I am now 51, and have lived as long as my father had lived. When I was younger, I often thought that I too would lead a high profile, high stress, and short life. For awhile, I was definitely on that path, being a workaholic, perfectionist, and high flying. But I have since learned an alternative path in life, one with the potential of a long, healthy, and non stressful lifestyle. Ironically, it was something that my father said to me before he died, which triggered me to change my modus operandi. One day, when I was 19, my father and I had a vitriolic argument. When we hit a stalemate, my father said, with sad resignation, “Every parent has to learn how to be a parent for the first time. I’m still learning. Forgive me.” A quarter century later, I found myself saying the very same words to my firstborn son. At that moment, I learned 2 things – the lesson that my father had subconsciously taught me 25 years earlier, and the lesson that my son unconsciously taught me that day, which he would probably only comprehend, 25 years later, from his son/daughter.
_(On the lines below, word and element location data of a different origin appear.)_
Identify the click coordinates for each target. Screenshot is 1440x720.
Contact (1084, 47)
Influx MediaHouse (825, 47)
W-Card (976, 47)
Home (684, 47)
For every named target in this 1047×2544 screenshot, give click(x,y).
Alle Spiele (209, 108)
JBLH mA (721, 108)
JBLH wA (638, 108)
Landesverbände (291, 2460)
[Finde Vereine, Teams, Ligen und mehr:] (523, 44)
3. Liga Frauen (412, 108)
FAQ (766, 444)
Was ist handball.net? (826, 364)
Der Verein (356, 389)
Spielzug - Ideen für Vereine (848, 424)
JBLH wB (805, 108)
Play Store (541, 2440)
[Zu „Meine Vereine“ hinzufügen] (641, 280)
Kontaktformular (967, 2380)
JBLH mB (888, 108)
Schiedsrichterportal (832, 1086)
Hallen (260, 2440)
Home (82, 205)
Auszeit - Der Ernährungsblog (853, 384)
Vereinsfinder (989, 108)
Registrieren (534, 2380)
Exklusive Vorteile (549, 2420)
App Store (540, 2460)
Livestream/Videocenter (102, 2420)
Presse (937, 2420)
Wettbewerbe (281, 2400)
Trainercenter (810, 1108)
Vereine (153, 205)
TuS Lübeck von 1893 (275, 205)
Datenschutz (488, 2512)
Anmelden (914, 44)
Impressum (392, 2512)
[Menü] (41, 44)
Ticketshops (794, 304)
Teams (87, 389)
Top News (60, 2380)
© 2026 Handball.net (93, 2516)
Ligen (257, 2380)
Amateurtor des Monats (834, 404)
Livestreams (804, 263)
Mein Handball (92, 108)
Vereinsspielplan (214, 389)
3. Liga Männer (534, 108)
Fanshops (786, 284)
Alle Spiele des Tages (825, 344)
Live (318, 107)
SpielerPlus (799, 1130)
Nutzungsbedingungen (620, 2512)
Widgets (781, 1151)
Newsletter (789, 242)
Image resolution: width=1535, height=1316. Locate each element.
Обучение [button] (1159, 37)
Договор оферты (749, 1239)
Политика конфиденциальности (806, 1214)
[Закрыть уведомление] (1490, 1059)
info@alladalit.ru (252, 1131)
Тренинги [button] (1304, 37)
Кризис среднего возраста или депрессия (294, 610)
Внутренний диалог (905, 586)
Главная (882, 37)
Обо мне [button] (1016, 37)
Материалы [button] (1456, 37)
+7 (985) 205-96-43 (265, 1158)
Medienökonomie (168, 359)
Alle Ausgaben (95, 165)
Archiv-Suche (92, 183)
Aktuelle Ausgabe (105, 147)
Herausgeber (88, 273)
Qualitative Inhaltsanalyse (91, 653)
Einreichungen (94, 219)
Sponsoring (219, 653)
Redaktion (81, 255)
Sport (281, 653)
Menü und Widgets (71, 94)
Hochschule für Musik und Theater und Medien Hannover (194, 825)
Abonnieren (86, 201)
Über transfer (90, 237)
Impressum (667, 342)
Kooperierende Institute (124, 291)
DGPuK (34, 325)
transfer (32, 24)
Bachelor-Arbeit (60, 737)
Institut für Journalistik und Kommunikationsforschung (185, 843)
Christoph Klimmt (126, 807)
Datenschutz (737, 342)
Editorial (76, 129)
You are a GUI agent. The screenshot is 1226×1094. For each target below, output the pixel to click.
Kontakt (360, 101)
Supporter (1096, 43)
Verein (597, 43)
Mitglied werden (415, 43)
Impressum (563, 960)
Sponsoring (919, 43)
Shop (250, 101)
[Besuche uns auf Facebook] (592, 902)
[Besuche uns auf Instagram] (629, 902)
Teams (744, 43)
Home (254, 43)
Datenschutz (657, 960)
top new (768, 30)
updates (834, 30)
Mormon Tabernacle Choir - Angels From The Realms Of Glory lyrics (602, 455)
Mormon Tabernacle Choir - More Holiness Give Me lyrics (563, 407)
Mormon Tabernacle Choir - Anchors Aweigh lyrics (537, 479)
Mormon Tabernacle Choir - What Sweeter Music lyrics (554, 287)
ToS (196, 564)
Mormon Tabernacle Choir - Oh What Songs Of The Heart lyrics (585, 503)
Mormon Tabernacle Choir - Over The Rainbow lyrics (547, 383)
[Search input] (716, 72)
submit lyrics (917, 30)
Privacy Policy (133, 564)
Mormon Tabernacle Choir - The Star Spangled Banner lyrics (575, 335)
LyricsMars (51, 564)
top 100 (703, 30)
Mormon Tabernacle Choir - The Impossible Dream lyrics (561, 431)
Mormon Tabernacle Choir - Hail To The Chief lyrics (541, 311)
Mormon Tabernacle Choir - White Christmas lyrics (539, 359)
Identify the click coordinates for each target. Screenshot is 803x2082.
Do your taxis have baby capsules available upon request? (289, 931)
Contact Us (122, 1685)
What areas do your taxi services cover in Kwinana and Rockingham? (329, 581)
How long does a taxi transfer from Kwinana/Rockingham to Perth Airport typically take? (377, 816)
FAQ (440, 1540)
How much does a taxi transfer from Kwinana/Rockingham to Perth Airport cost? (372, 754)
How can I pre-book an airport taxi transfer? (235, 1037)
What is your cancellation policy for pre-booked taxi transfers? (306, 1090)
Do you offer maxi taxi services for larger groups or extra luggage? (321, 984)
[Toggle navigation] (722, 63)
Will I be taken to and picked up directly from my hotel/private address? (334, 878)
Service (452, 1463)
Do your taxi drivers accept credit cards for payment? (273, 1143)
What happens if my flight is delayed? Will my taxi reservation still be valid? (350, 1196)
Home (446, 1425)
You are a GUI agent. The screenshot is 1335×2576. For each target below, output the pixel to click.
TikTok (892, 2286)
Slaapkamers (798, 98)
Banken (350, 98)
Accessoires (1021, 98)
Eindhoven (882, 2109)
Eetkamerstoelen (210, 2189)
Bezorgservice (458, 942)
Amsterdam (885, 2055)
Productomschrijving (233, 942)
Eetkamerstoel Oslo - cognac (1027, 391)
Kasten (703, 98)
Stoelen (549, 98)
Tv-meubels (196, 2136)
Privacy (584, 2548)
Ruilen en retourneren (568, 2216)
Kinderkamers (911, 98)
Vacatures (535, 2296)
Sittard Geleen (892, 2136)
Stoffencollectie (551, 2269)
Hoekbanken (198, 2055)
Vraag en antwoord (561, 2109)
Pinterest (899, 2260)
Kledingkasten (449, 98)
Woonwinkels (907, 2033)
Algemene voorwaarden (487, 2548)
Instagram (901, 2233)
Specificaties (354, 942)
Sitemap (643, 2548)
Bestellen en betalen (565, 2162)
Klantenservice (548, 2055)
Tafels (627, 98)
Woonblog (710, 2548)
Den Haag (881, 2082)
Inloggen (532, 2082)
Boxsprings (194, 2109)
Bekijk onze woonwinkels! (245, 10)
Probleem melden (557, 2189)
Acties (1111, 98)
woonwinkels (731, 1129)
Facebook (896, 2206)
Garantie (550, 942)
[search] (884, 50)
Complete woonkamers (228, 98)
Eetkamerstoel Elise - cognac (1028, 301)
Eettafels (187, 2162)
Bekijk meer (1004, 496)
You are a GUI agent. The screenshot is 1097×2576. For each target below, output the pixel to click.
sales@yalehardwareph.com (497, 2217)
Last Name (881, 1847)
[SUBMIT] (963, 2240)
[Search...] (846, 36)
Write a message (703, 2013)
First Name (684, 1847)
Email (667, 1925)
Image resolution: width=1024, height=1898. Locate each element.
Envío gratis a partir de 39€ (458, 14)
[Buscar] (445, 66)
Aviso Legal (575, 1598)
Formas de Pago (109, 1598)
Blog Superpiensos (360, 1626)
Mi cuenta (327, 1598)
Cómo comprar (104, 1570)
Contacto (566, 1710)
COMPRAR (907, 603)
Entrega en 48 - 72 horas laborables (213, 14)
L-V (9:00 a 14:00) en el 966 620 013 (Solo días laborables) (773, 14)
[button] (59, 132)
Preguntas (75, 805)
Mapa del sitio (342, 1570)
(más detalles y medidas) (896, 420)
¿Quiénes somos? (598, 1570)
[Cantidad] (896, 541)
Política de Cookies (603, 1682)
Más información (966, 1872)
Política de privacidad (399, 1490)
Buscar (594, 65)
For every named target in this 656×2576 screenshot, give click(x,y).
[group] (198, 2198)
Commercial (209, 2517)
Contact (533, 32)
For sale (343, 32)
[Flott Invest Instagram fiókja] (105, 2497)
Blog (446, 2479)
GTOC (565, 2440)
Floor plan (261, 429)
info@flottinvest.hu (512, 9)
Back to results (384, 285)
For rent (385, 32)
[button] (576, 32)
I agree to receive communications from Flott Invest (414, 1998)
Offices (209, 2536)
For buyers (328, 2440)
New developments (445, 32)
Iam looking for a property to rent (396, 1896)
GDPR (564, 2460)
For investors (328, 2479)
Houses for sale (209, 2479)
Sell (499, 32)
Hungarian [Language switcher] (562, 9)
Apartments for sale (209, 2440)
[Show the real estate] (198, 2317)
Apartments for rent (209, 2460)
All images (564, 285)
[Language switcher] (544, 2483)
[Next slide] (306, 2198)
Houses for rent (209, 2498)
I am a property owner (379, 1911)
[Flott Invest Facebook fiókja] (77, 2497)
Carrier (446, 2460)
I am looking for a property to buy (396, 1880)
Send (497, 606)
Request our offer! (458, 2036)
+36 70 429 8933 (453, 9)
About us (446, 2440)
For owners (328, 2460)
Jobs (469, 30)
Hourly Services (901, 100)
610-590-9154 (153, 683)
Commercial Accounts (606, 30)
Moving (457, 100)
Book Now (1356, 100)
Like my father, I too have two children. But my father, unfortunately, did not live long enough to see his children graduate from college. I feel blessed and grateful. As of this year, 2019, both my boys have completed their undergraduate degrees, and I am finally now, an emancipated parent. With this newfound freedom, I have decided to go on a pilgrimage, to visit my father’s Alma Mater, UBC in Vancouver, and retrace my father’s experiences, from his life in Vancouver in 1957-1961. I will begin my journey next week.
My first step was to contact the current Dean of Engineering in UBC, to research any records of my father’s time there. Dr. Scott Dunbar was very helpful, and it was from him that I gained a copy of the UBC graduation list from 1961. I hope to meet Scott during my visit. I also hope to find/meet any of my father’s college friends, alumni from UBC, who are still alive, or their children. For that, I will post this blog online, and hope that the power of social media might cast tentacles long enough to reach any relevant contacts.
In addition to meeting anyone who might have known my father in UBC, I am also interested in finding the Chinese Restaurant that my father helped expand. I grew up hearing the legend of how my father, homesick for Asian food, befriended the owner of the first Chinese Restaurant in Vancouver. At that time, the restaurant was just a “hole in the wall”, a small struggling business. Canadians were not yet accustomed to Asian cuisine. My father came up with the idea of providing takeout delivery service to the UBC campus. Neither my father nor the restaurant owner had any startup money, so, my father bought one dish, delivered and sold it, then used the money to buy two dishes, and so on. Eventually, my father had a steady income, and the restaurant flourished. When my parents visited Vancouver in the 1980’s, they visited the restaurant owner, who was by then, retired, but his business had grown into a chain of successful restaurants. My mother is still alive, but she does not remember the name of the restaurant. I hope that I will be able to find the current owners of the restaurant, or the descendants of the original owner.
My visit to Vancouver will be a pilgrimage and an ode to my father’s memory. I will be driving in my minivan, from my house in Lincoln, Nebraska, heading west to Colorado, crossing the Rockies, visiting friends in California, heading north to Washington, visiting friends in Seattle, then crossing the border to Vancouver. The journey will take 6-7 weeks. I plan to leave the day after the 4th of July fireworks. I hope I will be able to connect to people who have a connection to my father’s past. And I hope that I will continue to learn, the life lessons that my father began teaching me, half a century ago.